Abhöraffäre Im Januar Anruf aus dem Bundestag


Berlin - In der angeblichen Bundestags-Abhöraffäre hat es offenbar lediglich einen Anruf von einem Parlaments-Telefonanschluss gegeben. Darüber habe Berlins Justizsenatorin Karin Schubert (SPD) den Bundestagspräsidenten Wolfgang Thierse (SPD) offiziell unterrichtet, teilte die ARD mit. Dieser Anruf sei im Januar dieses Jahres von den Ermittlern festgestellt worden. Es werde auch nicht gegen Abgeordnete ermittelt. Bei der Staatsanwaltschaft seien auch keine Anruflisten geführt worden.

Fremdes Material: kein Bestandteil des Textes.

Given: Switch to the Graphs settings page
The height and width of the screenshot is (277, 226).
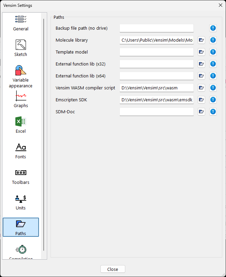Looking at the screenshot, I should tap(21, 99).
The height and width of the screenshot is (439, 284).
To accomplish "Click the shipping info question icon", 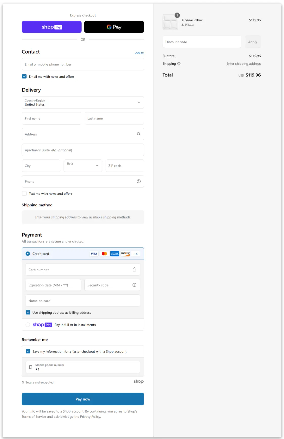I will pyautogui.click(x=179, y=64).
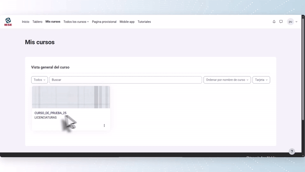This screenshot has width=305, height=172.
Task: Open the notifications bell
Action: 274,22
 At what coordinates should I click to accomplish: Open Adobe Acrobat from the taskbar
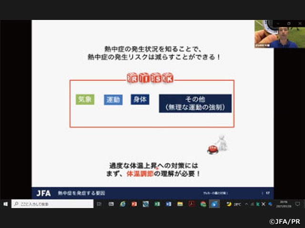pos(192,204)
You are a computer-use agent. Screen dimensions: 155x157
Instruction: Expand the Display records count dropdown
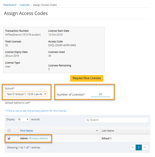[x=23, y=120]
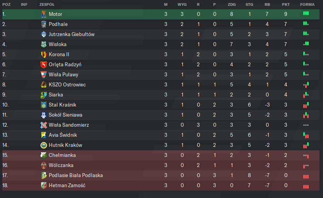Click the Korona II club badge
This screenshot has width=323, height=198.
coord(44,55)
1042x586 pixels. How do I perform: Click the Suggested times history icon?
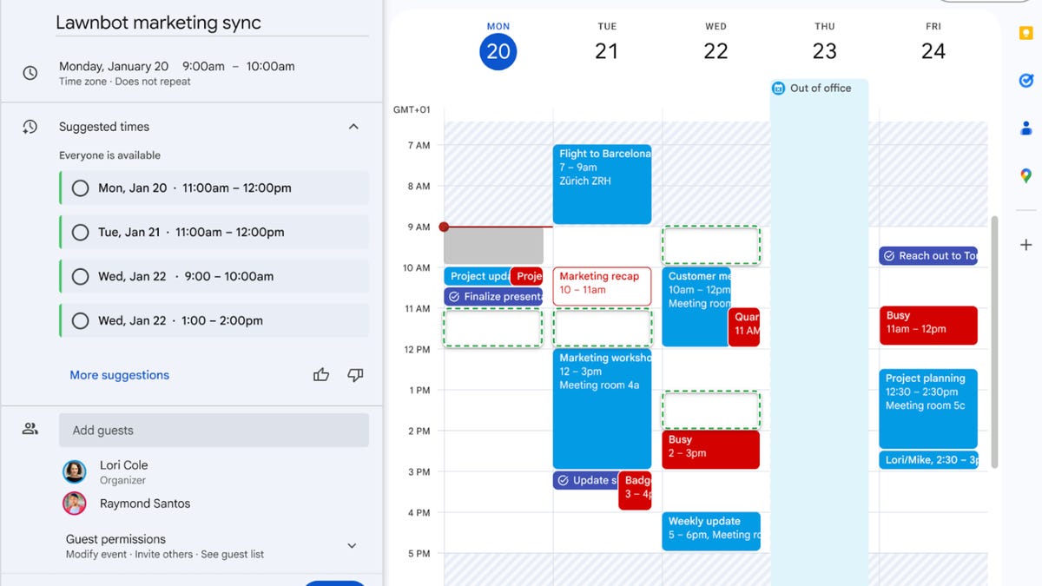(29, 126)
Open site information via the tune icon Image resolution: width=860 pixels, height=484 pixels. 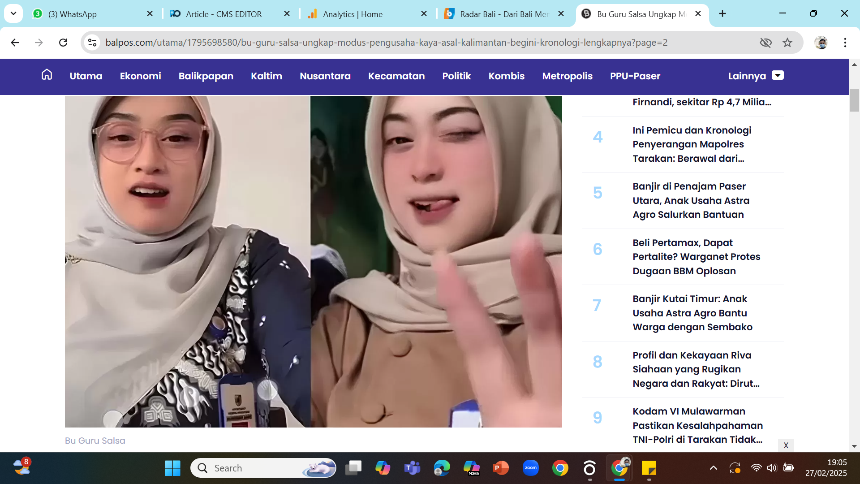(92, 43)
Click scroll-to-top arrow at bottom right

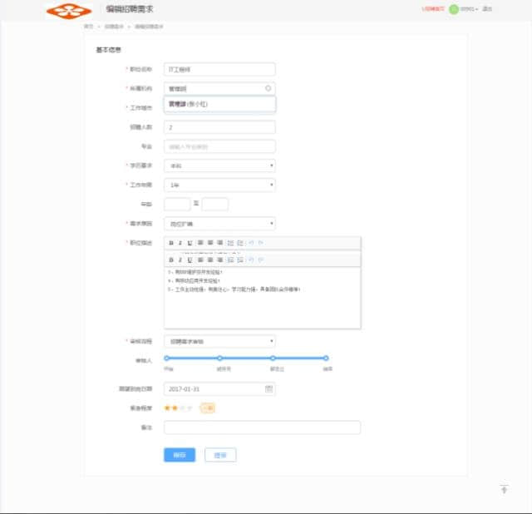pyautogui.click(x=504, y=489)
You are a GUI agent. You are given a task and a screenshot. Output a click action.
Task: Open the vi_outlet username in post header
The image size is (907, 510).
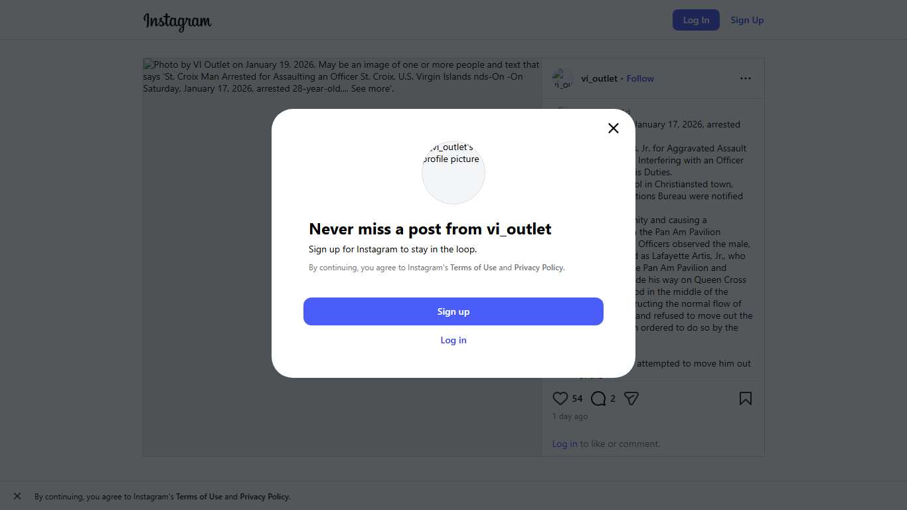tap(599, 78)
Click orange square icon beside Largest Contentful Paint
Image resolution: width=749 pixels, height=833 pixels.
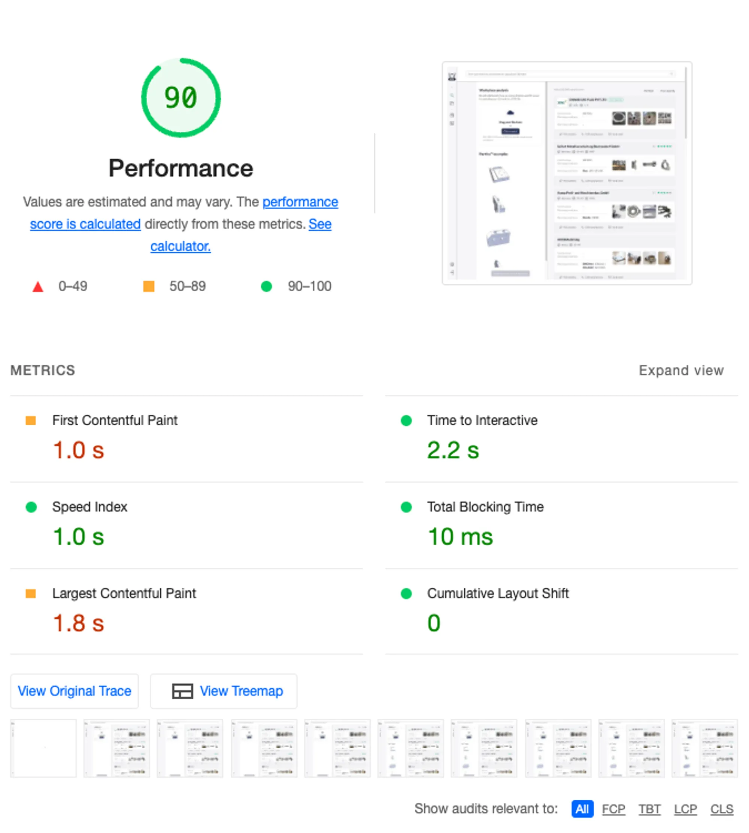[x=31, y=594]
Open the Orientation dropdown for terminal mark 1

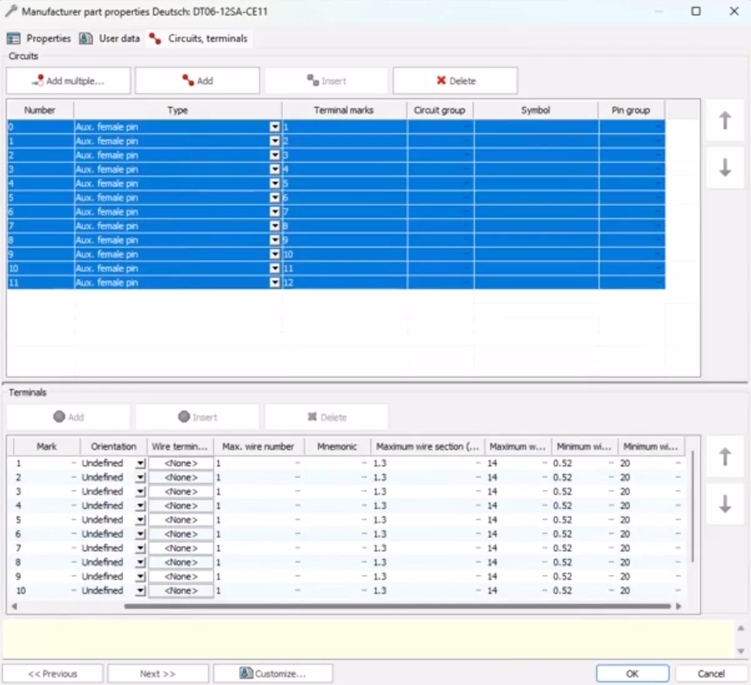point(140,463)
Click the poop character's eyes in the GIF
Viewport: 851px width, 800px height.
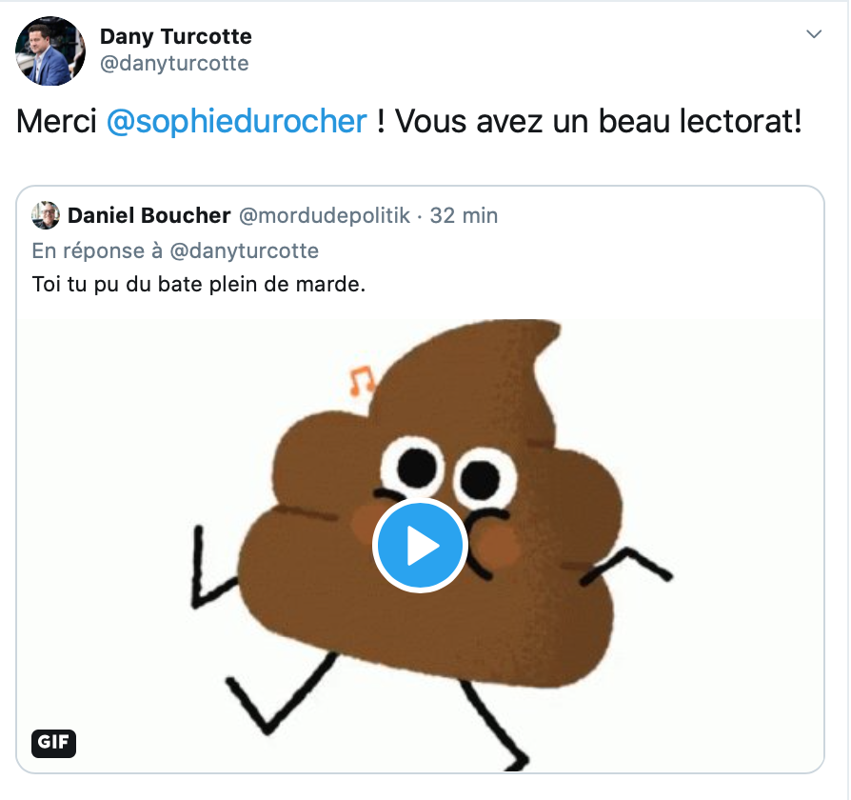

Der Bundesgrenzschutz habe diesen Anruf festgestellt und daraufhin den Sicherheitsdienst des Bundestages darauf aufmerksam gemacht und um eine Identifizierung gebeten. Das sei jedoch abgelehnt worden. Daraufhin ist die Feststellung des Nutzers fallen gelassen worden", teilte die Senatorin der ARD mit.

Zu den angeblichen Telefonlisten betonte Schubert: "Die ganzen Gerüchte, die sich da um die potenziellen Listen ranken, sind eindeutig falsch. Die Staatsanwaltschaft hat erklärt, es hat bei ihr keine Listen gegeben." Deshalb gebe es auch keine Ermittlungen gegen Abgeordneten. "Listen wären illegal, denn wir wollen weder Bundestagsabgeordnete noch sonstige Regierungsmitglieder als Zeugen vernehmen. Wir haben auch keinen Tatverdacht, so dass Listen illegal wären, und deswegen gibt es sie auch nicht", sagte Schubert.